EXERCISE DESCRIPTION
Go through the records underneath and count the lines that include the string "computer". Give nothing but the number.

INFORMATION PROVIDED

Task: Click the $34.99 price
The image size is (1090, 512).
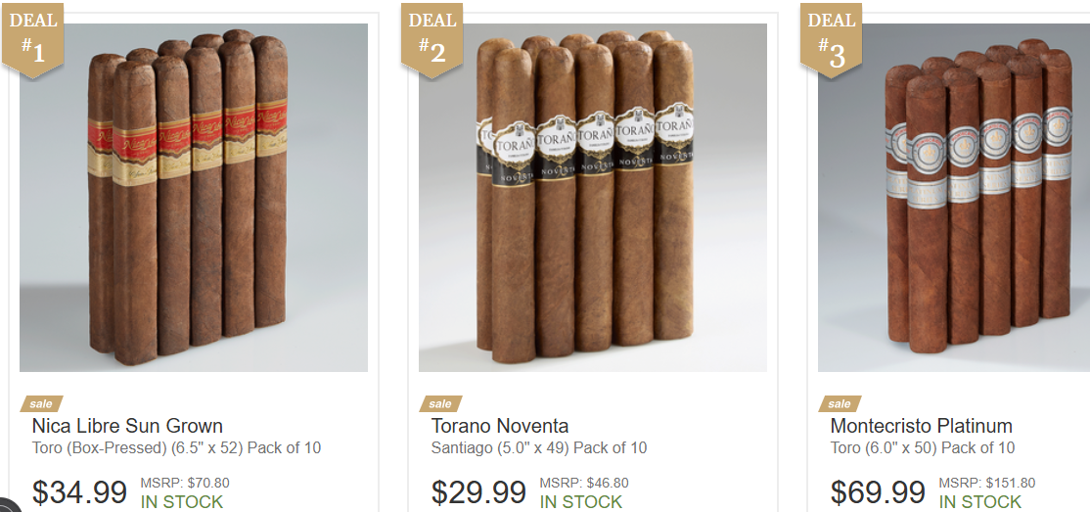Action: pyautogui.click(x=80, y=492)
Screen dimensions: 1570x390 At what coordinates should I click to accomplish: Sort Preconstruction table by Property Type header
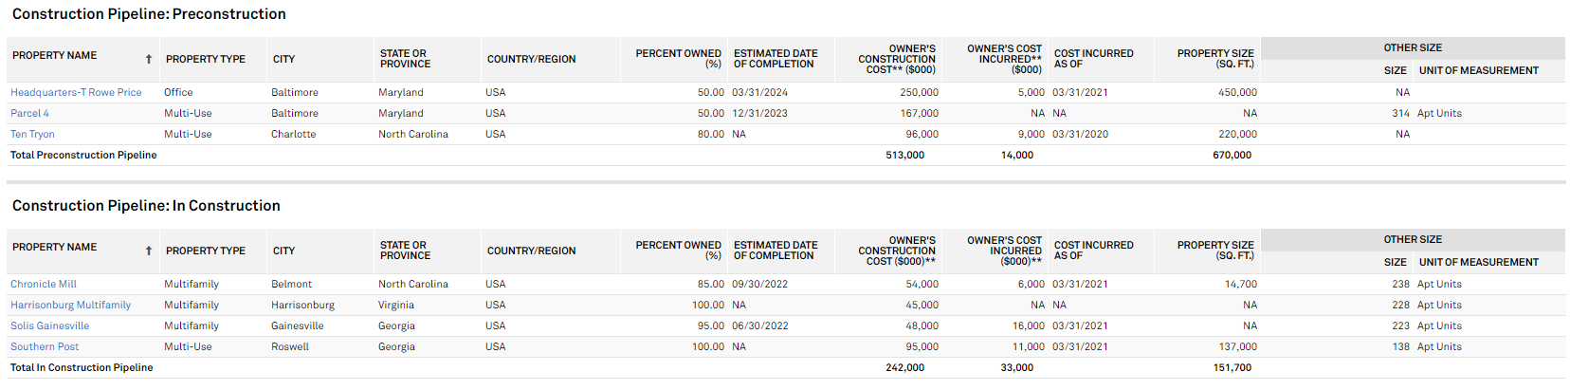(x=206, y=59)
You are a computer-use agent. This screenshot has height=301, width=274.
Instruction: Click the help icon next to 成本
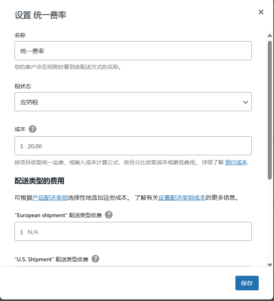click(32, 129)
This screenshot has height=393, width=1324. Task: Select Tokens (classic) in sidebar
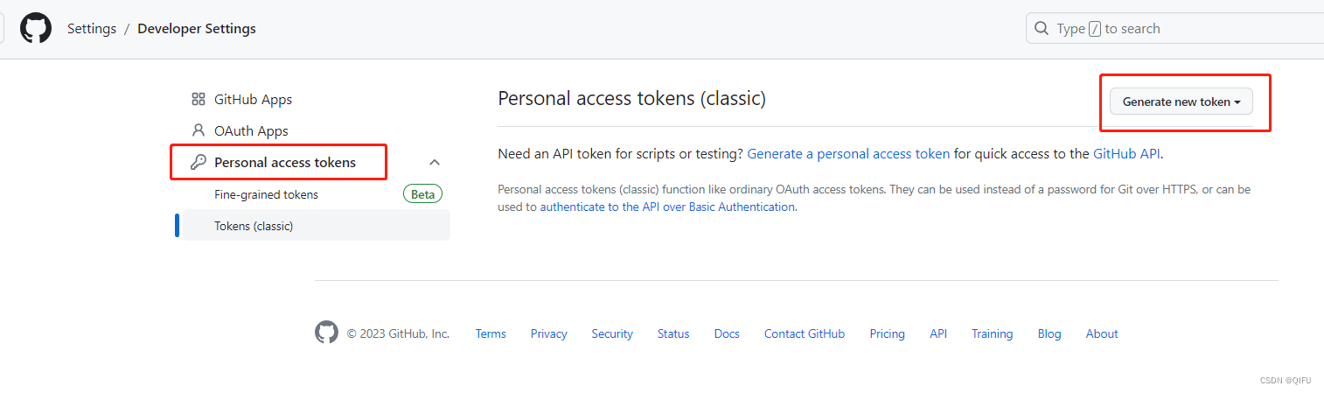254,226
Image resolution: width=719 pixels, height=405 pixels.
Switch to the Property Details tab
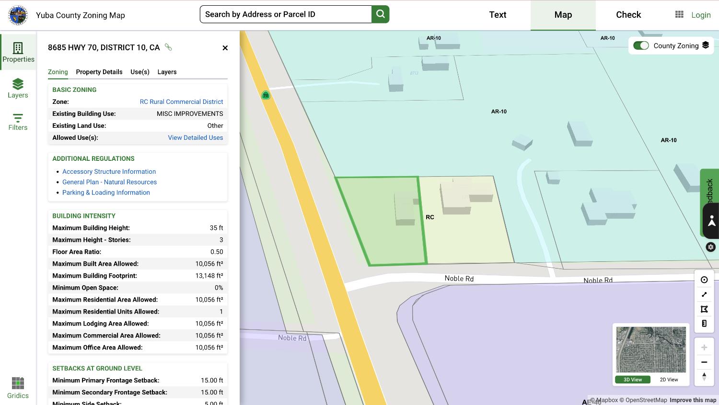point(99,72)
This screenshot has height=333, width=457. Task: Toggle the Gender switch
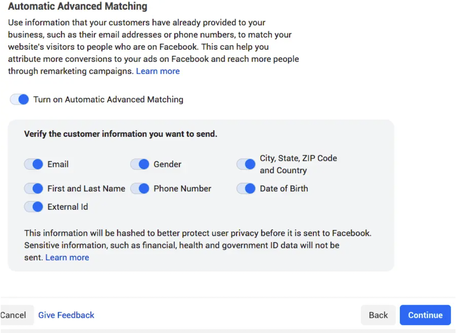pos(140,164)
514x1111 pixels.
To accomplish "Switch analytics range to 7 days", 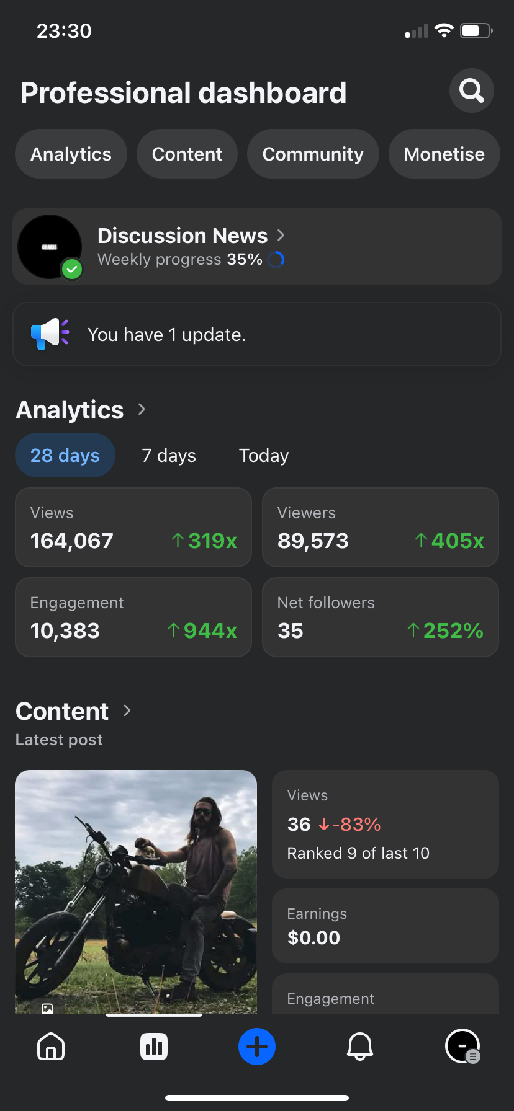I will [169, 456].
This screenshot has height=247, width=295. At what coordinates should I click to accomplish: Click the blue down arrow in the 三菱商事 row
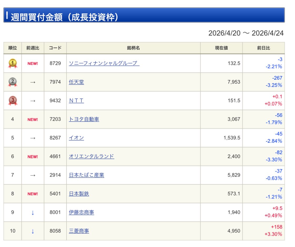click(x=33, y=231)
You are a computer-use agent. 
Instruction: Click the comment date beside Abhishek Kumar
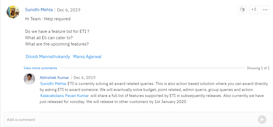84,78
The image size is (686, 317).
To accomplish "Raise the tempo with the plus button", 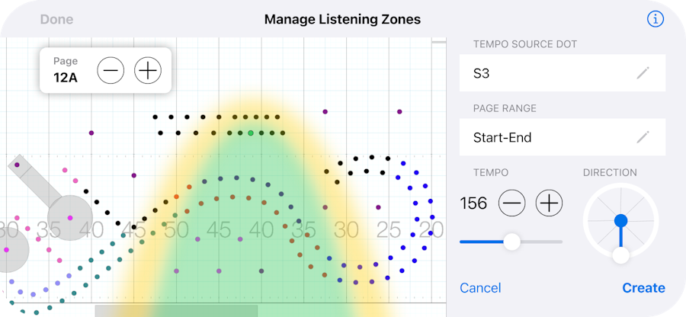I will 549,203.
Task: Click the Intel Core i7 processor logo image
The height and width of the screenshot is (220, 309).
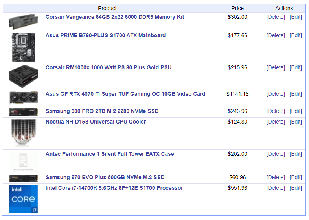Action: 23,199
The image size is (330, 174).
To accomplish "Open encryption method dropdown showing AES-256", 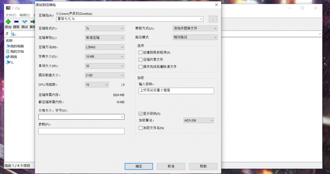I will pyautogui.click(x=198, y=121).
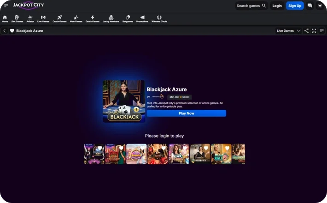Open the game list menu icon at far right
This screenshot has width=327, height=203.
(x=321, y=31)
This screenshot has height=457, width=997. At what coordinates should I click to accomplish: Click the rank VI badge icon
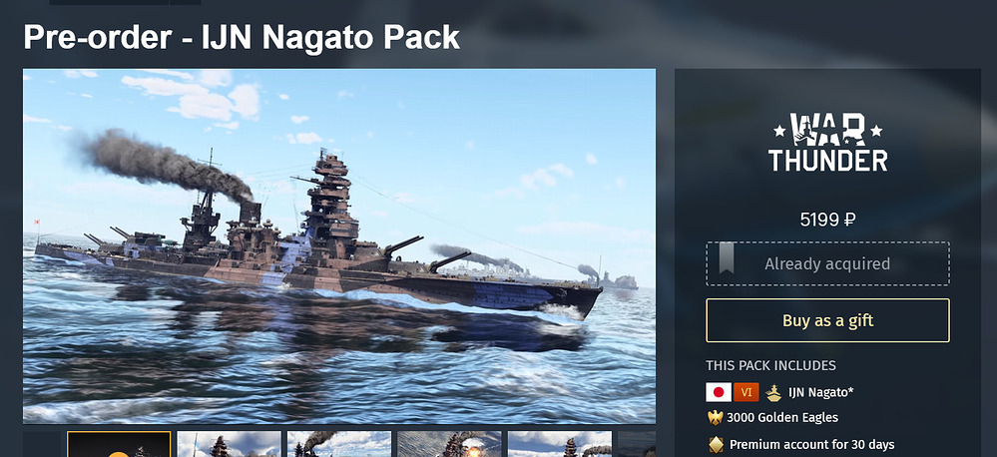point(746,392)
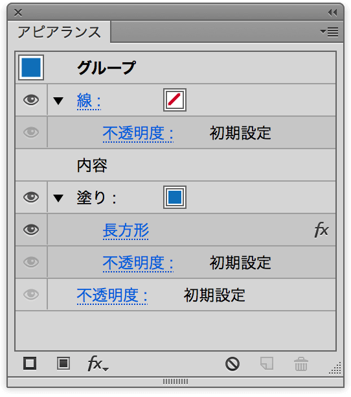Toggle visibility eye of 塗り row
351x397 pixels.
tap(31, 197)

OUTPUT
2